Audit your own crawlable content. AI crawler logs (available in platforms like Promptwatch) show which of your pages AI models are actually reading. If your pricing page isn't being crawled, that's your answer.
Create authoritative content on the disputed topic. If AI keeps getting your pricing wrong, a clear, crawlable pricing FAQ that AI models can cite directly is more effective than any amount of monitoring. Same for features, integrations, and use cases.
Monitor for improvement. After publishing corrective content, track whether AI responses change over the following weeks. Page-level citation tracking shows when new content starts getting cited.
Set up alerts for recurring issues. Some hallucinations are persistent -- the model keeps returning to a bad source. Alerts let you know when the problem recurs rather than discovering it in a prospect call.
Pricing overview (2026)
| Platform | Starting price | Free tier |
|---|---|---|
| Promptwatch | $99/mo (Essential) | Free trial |
| LLMClicks | Varies | Limited free tier |
| Profound | Enterprise pricing | Demo only |
| Otterly.AI | ~$49/mo | Free plan |
| Peec AI | ~$49/mo | Free trial |
| Scrunch AI | Custom | Demo only |
| AthenaHQ | Custom | Demo only |
Promptwatch's $99/mo Essential plan covers one site, 50 prompts, and 5 articles per month. The Professional tier at $249/mo adds crawler logs, multi-location tracking, and 15 articles. For teams that need both detection and the ability to fix what they find, that's a reasonable entry point.

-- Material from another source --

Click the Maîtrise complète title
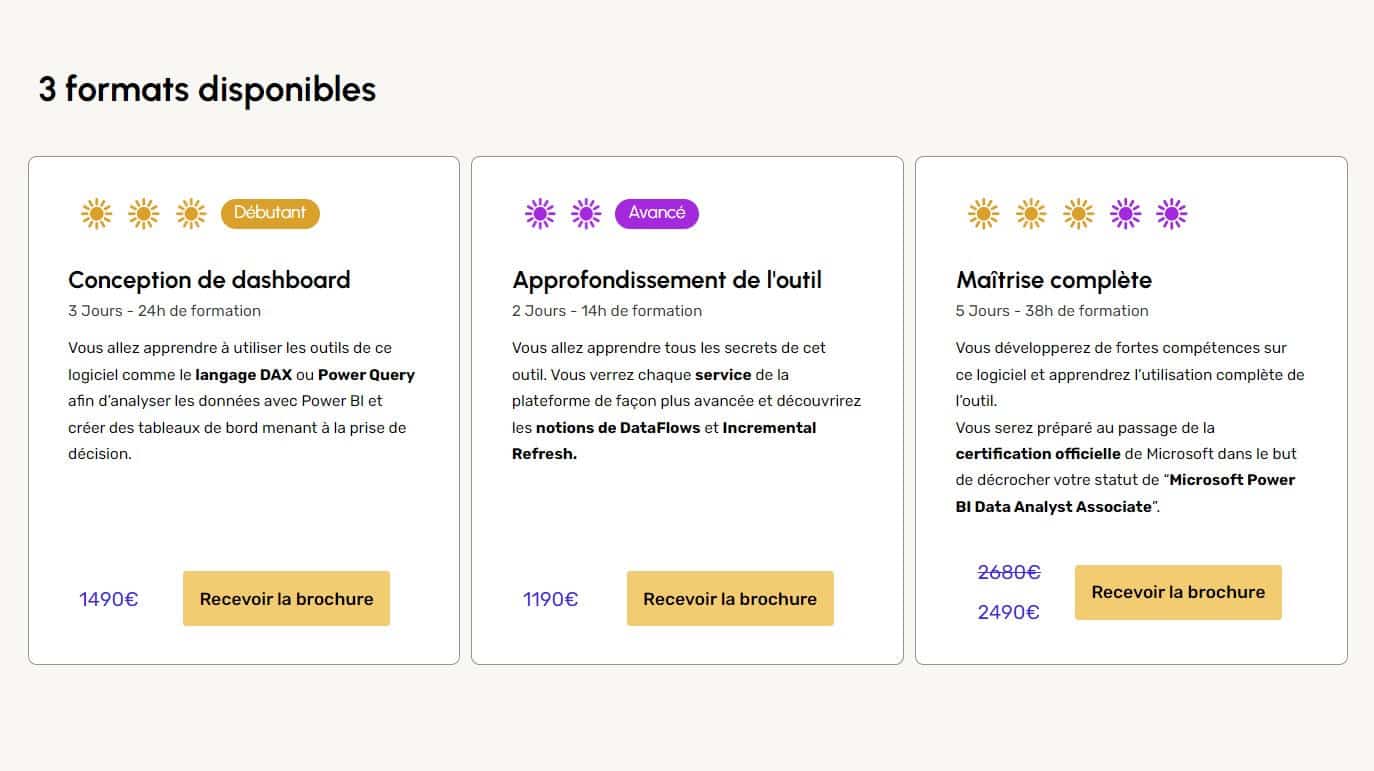click(x=1054, y=280)
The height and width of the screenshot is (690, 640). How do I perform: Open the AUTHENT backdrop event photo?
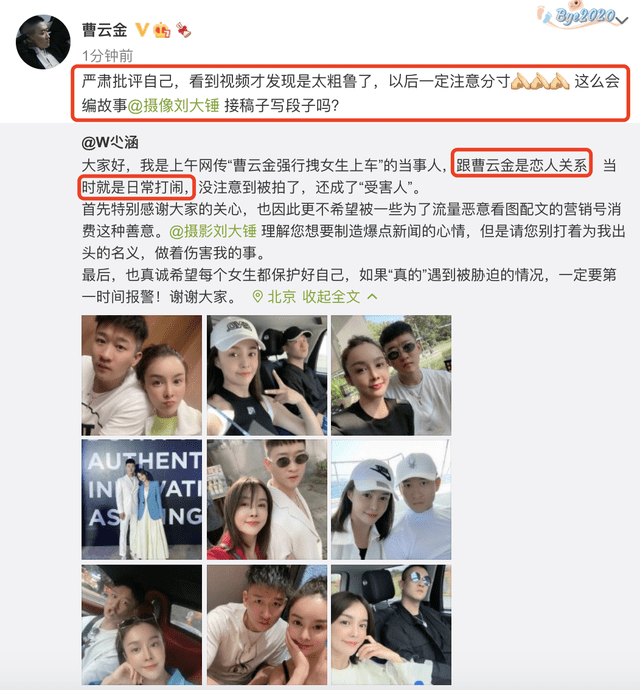[x=142, y=499]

Which platform is right for you
The answer depends on what problem you're actually trying to solve.
If your primary concern is knowing whether AI mentions your brand at all, and you want a simple, affordable starting point, Otterly.AI or Peec AI will do the job. They're monitoring tools, not optimization platforms, but they're honest about that.
If you've already confirmed you're being mentioned and you're worried about factual accuracy -- wrong pricing, misattributed features, hallucinated integrations -- LLMClicks is the most direct tool for that specific problem. It was built for exactly this scenario.
If you want to understand why AI gets things wrong and create content that fixes it, Promptwatch's combination of gap analysis, content generation, and crawler logs addresses the problem at a more structural level. It's the difference between treating symptoms and treating causes.
For enterprise teams that need executive-level reporting and broad model coverage, Profound is worth evaluating alongside Promptwatch.
The one thing to avoid: treating any mention as a good mention without reading what was actually said. In AI search, being mentioned with wrong information isn't a win -- it's a liability you haven't discovered yet.